[Target pointing data]
· · · · · · ·

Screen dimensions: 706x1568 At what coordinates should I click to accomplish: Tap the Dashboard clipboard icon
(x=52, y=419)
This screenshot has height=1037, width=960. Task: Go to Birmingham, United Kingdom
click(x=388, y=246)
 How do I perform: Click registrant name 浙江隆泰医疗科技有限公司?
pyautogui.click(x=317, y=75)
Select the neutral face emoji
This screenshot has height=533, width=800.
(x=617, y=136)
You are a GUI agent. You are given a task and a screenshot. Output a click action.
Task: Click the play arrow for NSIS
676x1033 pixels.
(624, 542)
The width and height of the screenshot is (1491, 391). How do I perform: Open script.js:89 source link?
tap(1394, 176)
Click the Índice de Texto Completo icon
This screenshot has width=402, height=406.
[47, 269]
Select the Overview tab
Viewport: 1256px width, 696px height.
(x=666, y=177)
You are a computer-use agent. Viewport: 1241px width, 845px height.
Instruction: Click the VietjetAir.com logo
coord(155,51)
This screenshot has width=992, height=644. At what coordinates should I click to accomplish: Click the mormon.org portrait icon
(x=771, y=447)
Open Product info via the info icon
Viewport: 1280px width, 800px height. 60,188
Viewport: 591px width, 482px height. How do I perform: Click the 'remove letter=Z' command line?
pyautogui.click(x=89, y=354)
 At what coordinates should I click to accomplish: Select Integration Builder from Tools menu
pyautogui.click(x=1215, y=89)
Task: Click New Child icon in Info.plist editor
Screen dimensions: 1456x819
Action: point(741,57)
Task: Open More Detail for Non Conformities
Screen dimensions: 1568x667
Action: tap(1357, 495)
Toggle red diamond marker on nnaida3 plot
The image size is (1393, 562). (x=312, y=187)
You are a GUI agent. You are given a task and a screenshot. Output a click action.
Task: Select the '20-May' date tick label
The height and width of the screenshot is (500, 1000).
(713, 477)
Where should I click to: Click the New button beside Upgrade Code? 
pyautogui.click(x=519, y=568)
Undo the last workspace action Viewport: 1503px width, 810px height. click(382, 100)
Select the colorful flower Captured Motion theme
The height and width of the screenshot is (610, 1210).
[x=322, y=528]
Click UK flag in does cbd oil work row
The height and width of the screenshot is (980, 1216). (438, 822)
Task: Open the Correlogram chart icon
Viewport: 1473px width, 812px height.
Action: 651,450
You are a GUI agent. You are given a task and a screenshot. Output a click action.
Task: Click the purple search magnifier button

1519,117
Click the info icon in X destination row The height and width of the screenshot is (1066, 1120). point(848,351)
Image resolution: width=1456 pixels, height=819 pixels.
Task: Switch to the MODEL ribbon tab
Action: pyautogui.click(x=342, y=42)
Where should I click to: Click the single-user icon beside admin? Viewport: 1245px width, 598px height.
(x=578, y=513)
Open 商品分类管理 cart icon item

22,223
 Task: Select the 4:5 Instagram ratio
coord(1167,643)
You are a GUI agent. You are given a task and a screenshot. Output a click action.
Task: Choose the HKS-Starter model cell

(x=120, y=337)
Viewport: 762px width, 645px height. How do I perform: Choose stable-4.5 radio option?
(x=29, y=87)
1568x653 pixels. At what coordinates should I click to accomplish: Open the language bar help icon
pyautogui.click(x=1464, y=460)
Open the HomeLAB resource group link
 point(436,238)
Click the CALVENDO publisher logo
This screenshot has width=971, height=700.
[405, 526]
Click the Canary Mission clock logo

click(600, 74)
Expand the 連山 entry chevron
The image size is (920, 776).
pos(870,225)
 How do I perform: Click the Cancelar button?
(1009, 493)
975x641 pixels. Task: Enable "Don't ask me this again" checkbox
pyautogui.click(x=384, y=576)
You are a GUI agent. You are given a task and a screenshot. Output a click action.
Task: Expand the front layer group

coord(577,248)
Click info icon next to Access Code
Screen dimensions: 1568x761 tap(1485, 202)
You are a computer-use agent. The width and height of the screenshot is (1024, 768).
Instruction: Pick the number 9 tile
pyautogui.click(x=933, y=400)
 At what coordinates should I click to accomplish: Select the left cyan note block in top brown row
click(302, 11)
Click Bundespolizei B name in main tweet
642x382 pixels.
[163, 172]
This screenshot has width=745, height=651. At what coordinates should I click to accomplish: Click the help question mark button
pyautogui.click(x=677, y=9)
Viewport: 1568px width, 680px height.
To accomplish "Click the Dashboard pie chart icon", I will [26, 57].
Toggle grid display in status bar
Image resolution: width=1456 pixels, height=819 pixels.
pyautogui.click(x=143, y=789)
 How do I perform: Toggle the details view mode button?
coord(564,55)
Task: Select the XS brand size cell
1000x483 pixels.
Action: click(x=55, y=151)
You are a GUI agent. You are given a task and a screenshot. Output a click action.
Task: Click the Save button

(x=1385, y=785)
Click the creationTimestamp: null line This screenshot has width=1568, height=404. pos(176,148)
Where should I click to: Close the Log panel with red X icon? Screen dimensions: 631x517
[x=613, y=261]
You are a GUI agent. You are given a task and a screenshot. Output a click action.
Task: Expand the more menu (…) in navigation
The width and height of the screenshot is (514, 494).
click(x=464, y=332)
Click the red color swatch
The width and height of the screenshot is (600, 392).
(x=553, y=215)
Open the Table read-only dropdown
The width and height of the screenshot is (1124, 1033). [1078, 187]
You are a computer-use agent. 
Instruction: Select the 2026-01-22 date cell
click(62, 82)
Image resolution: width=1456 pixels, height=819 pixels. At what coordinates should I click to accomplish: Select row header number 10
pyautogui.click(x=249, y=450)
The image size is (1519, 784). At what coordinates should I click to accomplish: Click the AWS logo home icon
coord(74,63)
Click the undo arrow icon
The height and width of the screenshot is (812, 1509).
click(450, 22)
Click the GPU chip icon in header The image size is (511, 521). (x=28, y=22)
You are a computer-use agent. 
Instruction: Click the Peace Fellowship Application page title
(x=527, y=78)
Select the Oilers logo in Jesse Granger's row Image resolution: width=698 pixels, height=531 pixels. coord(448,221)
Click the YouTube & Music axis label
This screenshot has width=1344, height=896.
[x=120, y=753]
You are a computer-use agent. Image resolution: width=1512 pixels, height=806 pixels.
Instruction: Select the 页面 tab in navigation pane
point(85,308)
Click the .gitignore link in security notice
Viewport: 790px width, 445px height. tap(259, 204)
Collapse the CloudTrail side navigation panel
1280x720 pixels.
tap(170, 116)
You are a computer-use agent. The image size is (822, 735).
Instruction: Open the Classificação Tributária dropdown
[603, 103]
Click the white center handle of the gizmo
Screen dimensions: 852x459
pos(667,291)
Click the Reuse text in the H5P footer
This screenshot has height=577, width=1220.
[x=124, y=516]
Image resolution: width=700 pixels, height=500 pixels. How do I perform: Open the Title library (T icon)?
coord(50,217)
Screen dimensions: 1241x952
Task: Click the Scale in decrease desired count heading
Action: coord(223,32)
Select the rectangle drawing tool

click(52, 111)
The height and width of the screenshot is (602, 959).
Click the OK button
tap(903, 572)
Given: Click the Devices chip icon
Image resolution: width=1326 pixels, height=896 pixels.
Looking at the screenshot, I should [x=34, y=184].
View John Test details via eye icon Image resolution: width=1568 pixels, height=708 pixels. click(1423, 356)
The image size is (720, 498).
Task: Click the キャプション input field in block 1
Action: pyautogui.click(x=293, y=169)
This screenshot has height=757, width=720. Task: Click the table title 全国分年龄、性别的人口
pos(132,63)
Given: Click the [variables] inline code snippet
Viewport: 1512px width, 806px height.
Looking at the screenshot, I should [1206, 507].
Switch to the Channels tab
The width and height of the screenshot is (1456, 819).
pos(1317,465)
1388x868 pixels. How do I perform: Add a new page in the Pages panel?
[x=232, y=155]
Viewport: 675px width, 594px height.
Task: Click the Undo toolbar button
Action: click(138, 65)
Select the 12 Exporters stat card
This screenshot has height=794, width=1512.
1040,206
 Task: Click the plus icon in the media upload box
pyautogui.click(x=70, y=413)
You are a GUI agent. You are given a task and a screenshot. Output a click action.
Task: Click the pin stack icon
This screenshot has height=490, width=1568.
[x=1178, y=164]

· · · · · · ·

# TASK INSTRUCTIONS:
Can you convert the listing, from its first line through the line containing "(x=771, y=447)", into a JSON list of strings with one string per line and any blank lines omitted?

# RESPONSE TO THIS TASK:
[
  "Screen dimensions: 706x1568 At what coordinates should I click to accomplish: Tap the Dashboard clipboard icon",
  "(x=52, y=419)",
  "This screenshot has height=1037, width=960. Task: Go to Birmingham, United Kingdom",
  "click(x=388, y=246)",
  " How do I perform: Click registrant name 浙江隆泰医疗科技有限公司?",
  "pyautogui.click(x=317, y=75)",
  "Select the neutral face emoji",
  "This screenshot has height=533, width=800.",
  "(x=617, y=136)",
  "You are a GUI agent. You are given a task and a screenshot. Output a click action.",
  "Task: Click the play arrow for NSIS",
  "676x1033 pixels.",
  "(624, 542)",
  "The width and height of the screenshot is (1491, 391). How do I perform: Open script.js:89 source link?",
  "tap(1394, 176)",
  "Click the Índice de Texto Completo icon",
  "This screenshot has width=402, height=406.",
  "[47, 269]",
  "Select the Overview tab",
  "Viewport: 1256px width, 696px height.",
  "(x=666, y=177)",
  "You are a computer-use agent. Viewport: 1241px width, 845px height.",
  "Instruction: Click the VietjetAir.com logo",
  "coord(155,51)",
  "This screenshot has width=992, height=644. At what coordinates should I click to accomplish: Click the mormon.org portrait icon",
  "(x=771, y=447)"
]